Что же касается Интернета, то Рогачев открыл Всемирную паутину для себя именно от скуки. Каждый день в промежутке между десятью и одиннадцатью утра приходил Поплавский, и они подолгу обсуждали самые разнообразные проекты. Собственно, Петру и не приходилось ничего выдумывать самому: для этого существовал Поплавский с целым штатом веселых безумцев, именующих себя то «креативщиками», то «модераторами общественного мнения», то еще как-то, столь же вычурно и замысловато. Рогачев лишь выслушивал соображения Поплавского по тому или иному вопросу, просматривал смету и, если не имелось возражений, давал очередному «общему проекту» зеленый свет. К чести Рогачева надо сказать, что еще ни разу он не подписывал сметы Поплавского в их первозданном, созданном не знающей границ фантазией «Юлича» виде. Именно здесь и нужен был тот самый «синдром собственника», которым болен каждый, кто хоть когда-то «мутил» собственное дело. Взятки Рогачева не интересовали, денег у него было, по любому счету, достаточно, и смета грустного Поплавского безжалостно резалась пополам, а затем еще и еще. Поплавский возражал, возмущенно краснел, вскакивал с места, зачем-то брался за дужки очков, отчего еще больше становился похож на хрюшку, но ничто не помогало.
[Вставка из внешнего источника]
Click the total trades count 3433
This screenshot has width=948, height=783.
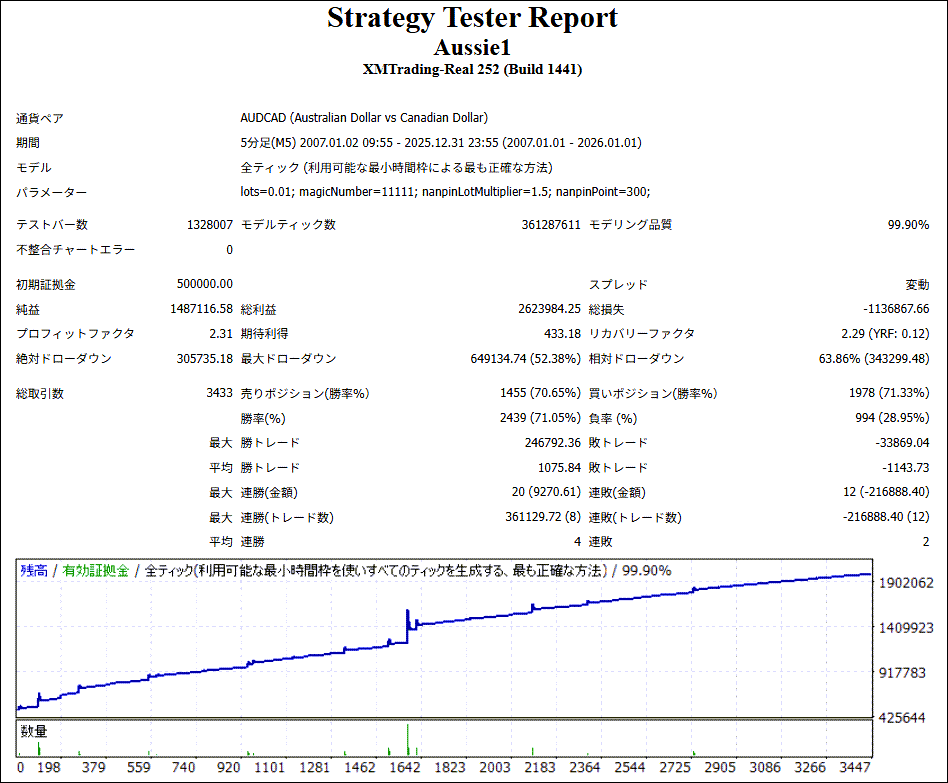point(218,394)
В конце концов пастырь веселых безумцев с возмущением соглашался и забирал свою смету для переделки.
Однако его возмущение было не более чем театром одного актера, так как смета и в «располовиненном» виде не имела ничего общего с действительными расходами и в несколько раз их превышала.
Самым первым детищем, появившимся на свет стараниями Рогачева-чиновника и Поплавского-выдумщика, стала молодежная организация под названием «Свои». Денег на «Своих» выделялось тоже по-свойски, то есть очень много, и набранные по рекомендациям лидеры «Своих» активно и с успехом их «осваивали», устраивая факельные шествия вокруг озер Подмосковья или маршируя по московским улицам с портретами президента и флагами. Никакой особенной пользы от деятельности «Своих» никто не ощущал, но в том, что такая организация должна была по-явиться, никто и не сомневался. Молодежные организации существовали всегда и при любом режиме: комсомол при совдепах, гитлерюгенд при Гитлере, и вот теперь появились «Свои».
Начальник «Своих», юркий тридцатилетний «живчик» Гриша, похожий на перезревшего пионервожатого, вызывал в Рогачеве внутреннее сострясение. «Сучий хлыщ… – думал про него Рогачев, – но заменить его некем». «Свои» довольно быстро расползлись по всей стране, благо финансировались они прямо из госбюджета и проблем с тем, где проводить свои собрания, хранить портреты и флаги, а также униформу: кепки-бейсболки с надписью «Свои», майки, на которых был изображен двуглавый орел, и трехцветные нарукавные повязки, не было. Живчик Гриша разъезжал по Москве в серьезном тонированном «БМВ» с шофером и всеми силами старался, чтобы ни один рядовой член движения никогда об этом не узнал.
– Ты, Гриша, будь попроще, – как-то сказал ему Рогачев, – твоя задача сопляков под знамена ставить, а не показывать, что ты на проценте от меня сидишь. Понял?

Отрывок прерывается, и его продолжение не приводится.